_Exercise material_:
━━━

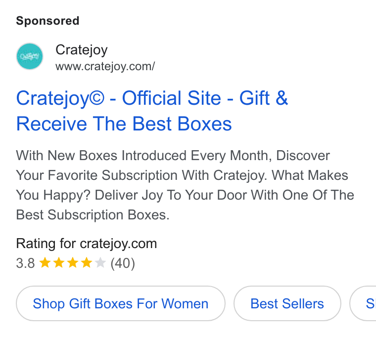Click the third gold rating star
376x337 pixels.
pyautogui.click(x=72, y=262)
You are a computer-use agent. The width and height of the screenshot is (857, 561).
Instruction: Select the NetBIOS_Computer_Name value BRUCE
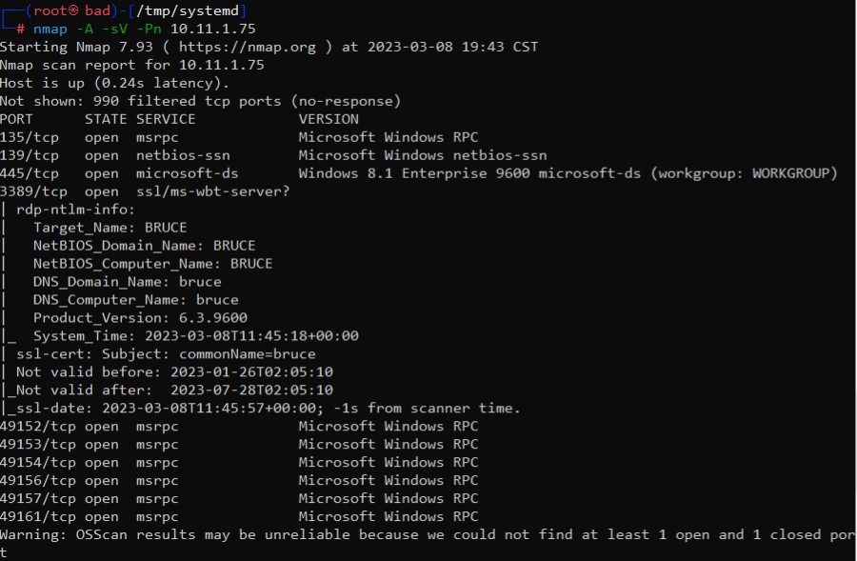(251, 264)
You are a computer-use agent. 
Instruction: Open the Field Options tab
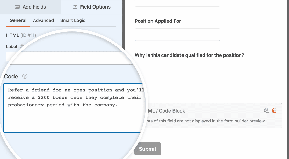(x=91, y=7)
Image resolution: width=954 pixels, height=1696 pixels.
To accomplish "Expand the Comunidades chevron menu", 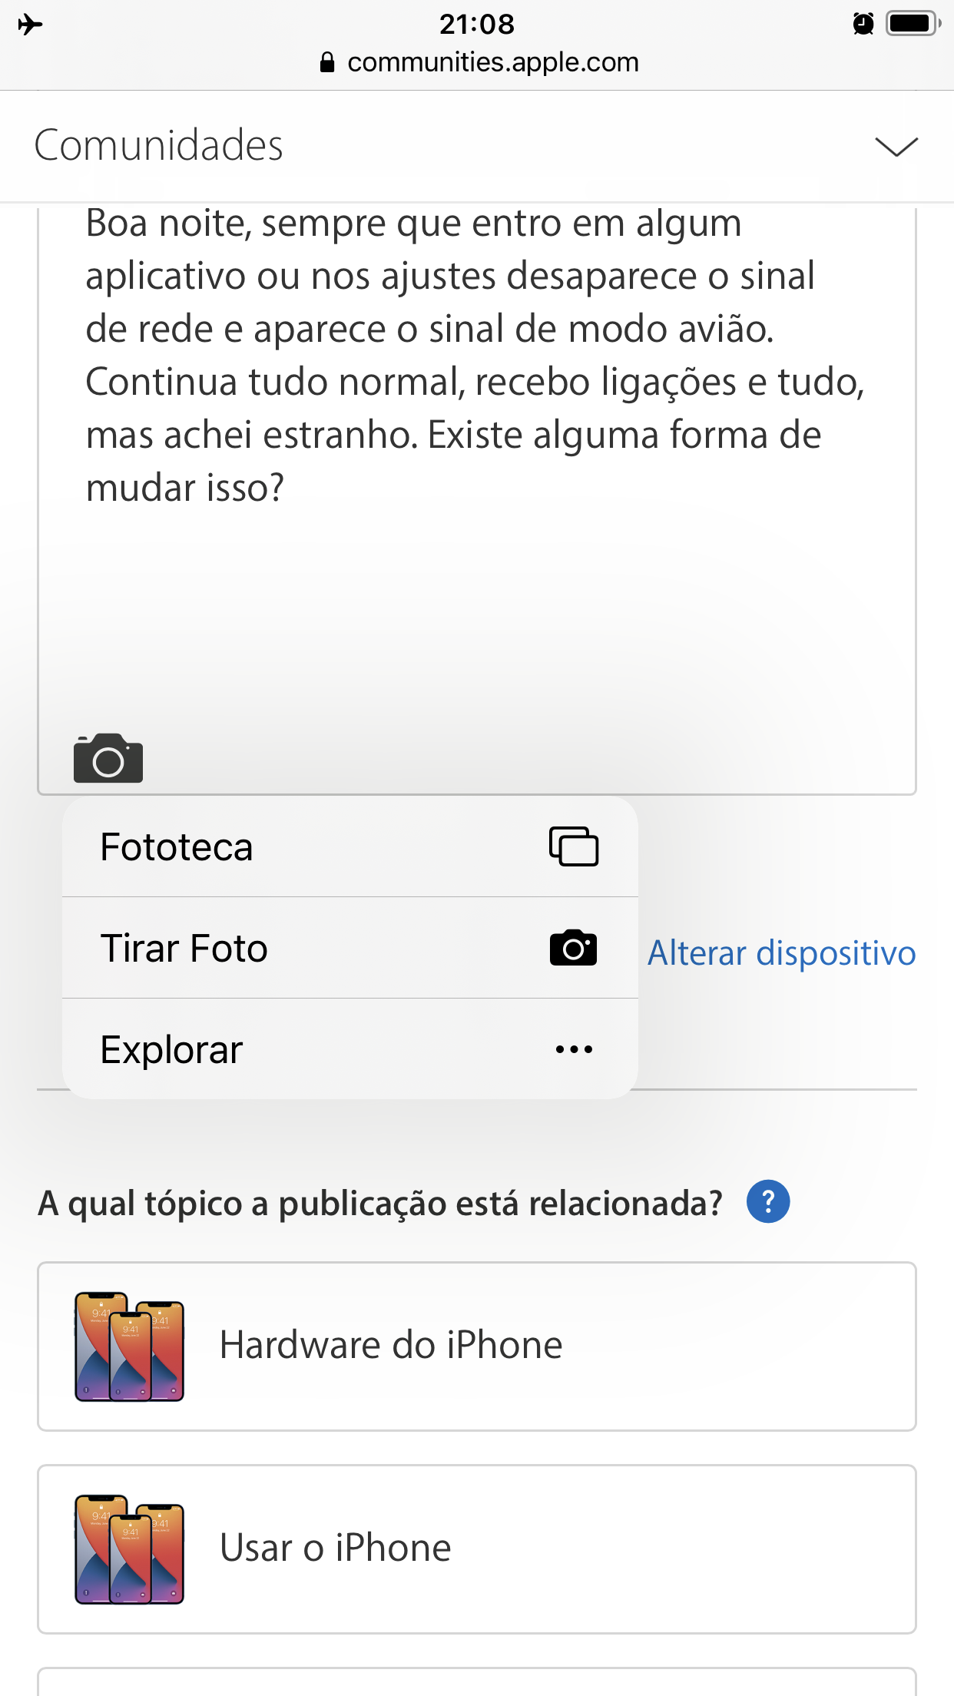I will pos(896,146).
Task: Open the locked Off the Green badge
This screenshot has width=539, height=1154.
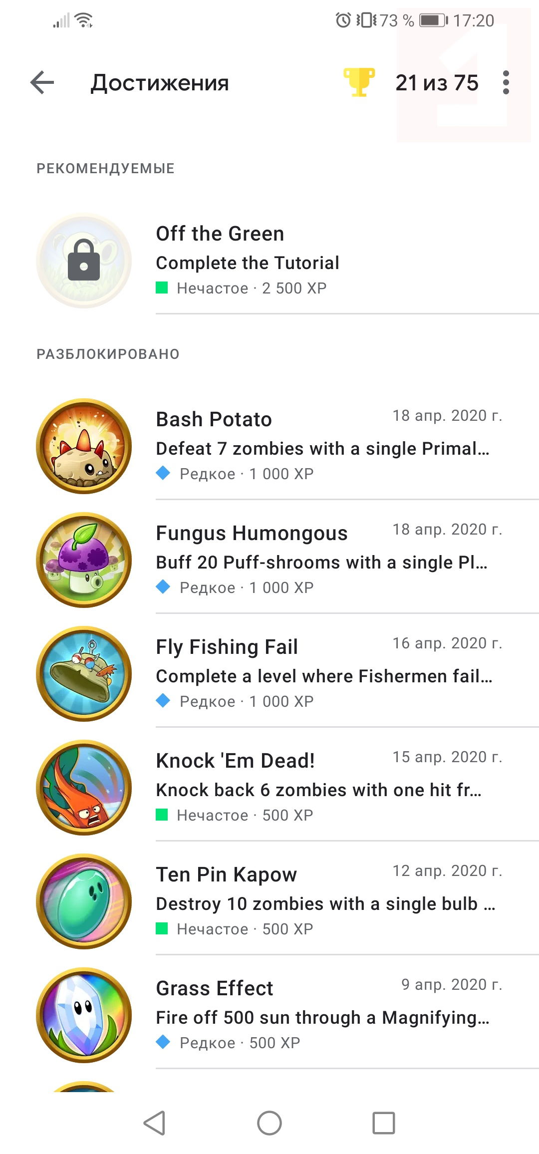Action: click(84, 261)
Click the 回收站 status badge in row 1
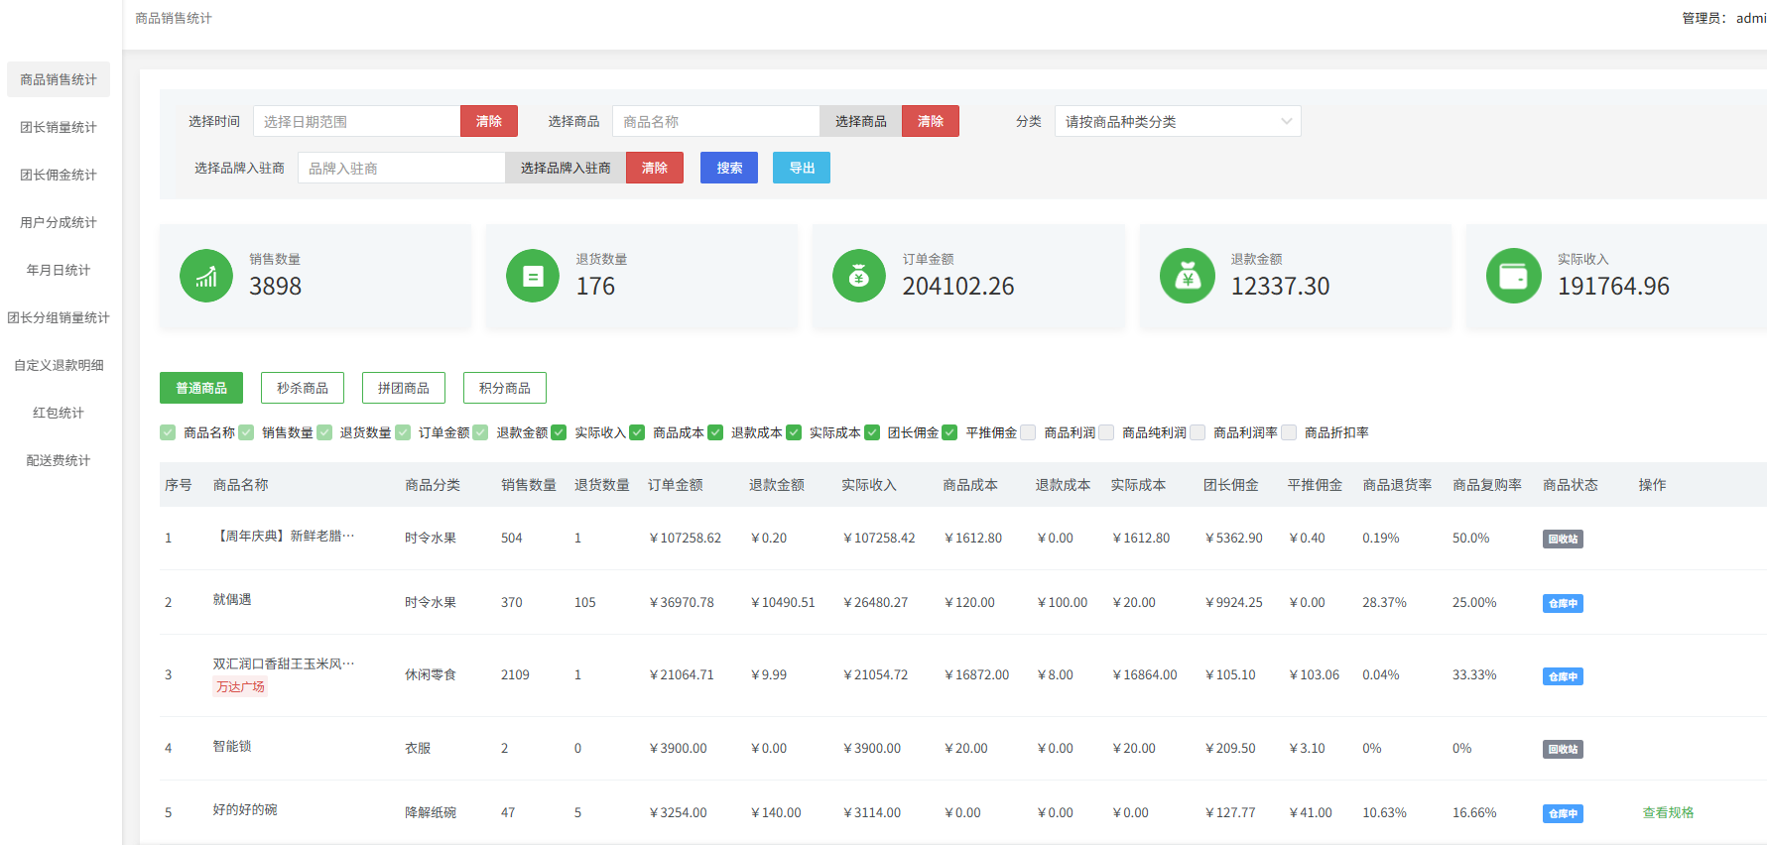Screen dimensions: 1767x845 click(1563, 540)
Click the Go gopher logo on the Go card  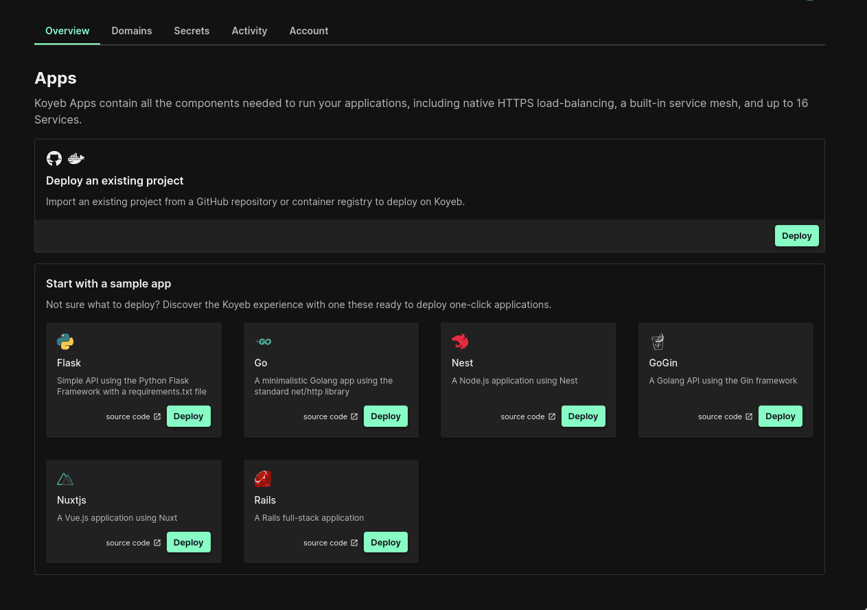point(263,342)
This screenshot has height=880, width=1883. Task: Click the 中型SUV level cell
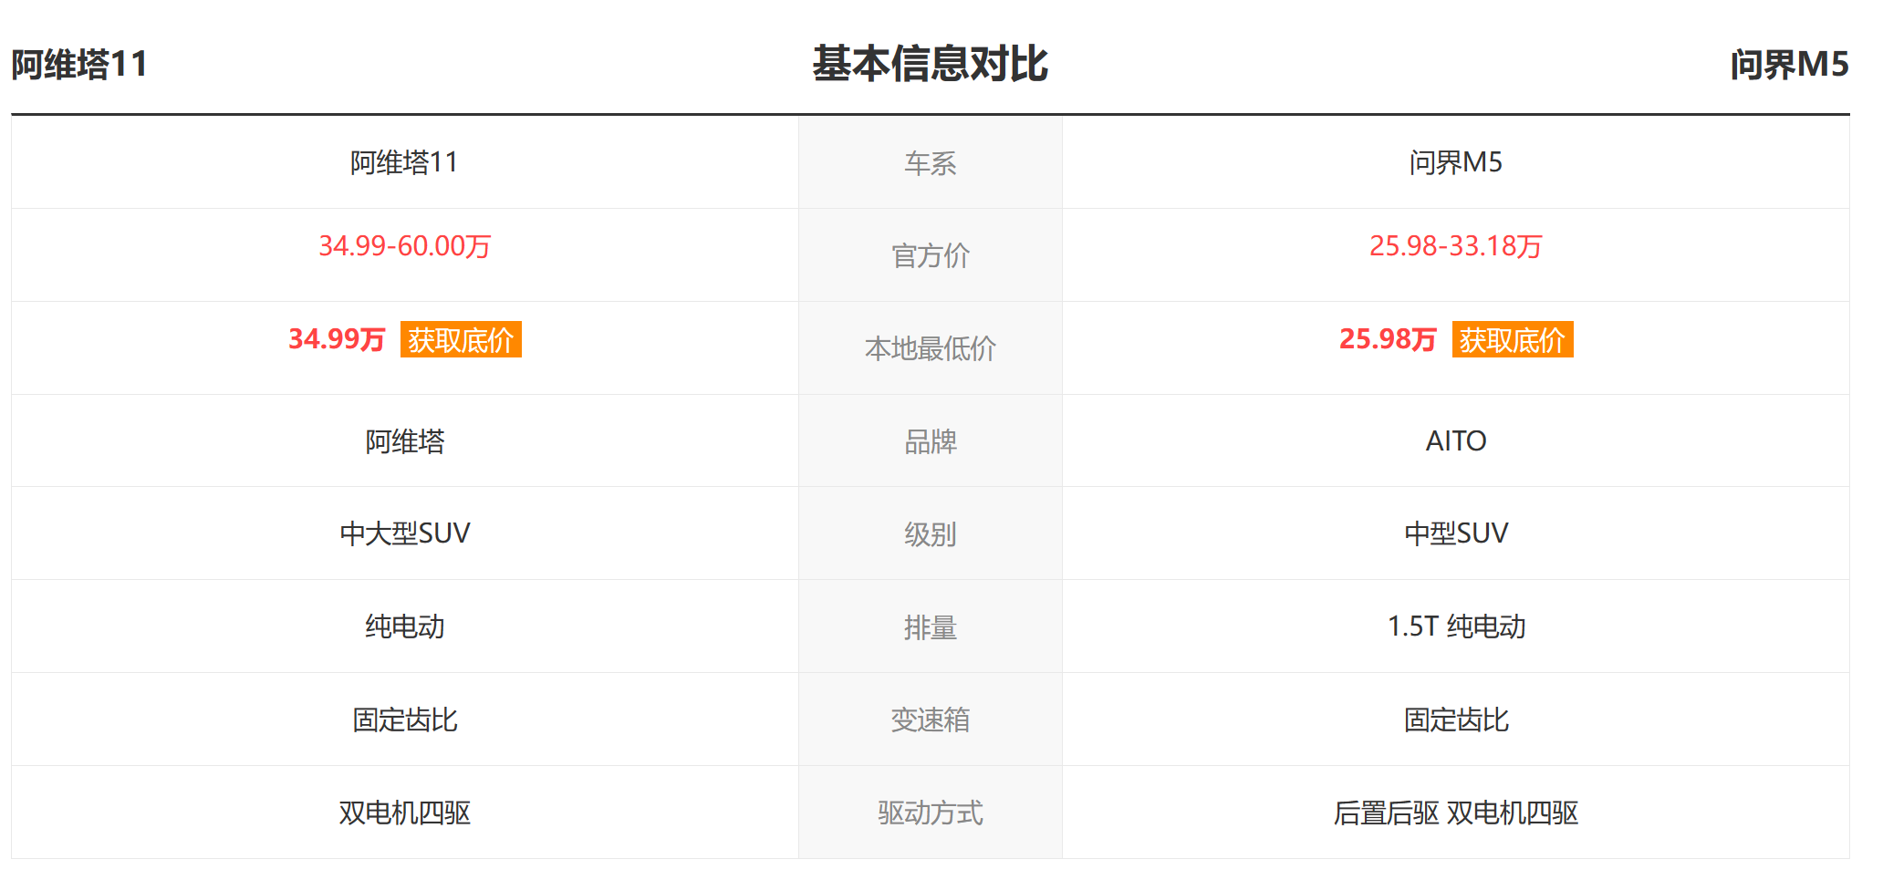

━━━

In the material above, show every line where the word "agent" turns up.

You are a computer-use agent. The width and height of the screenshot is (857, 561).
You are a computer-use agent. 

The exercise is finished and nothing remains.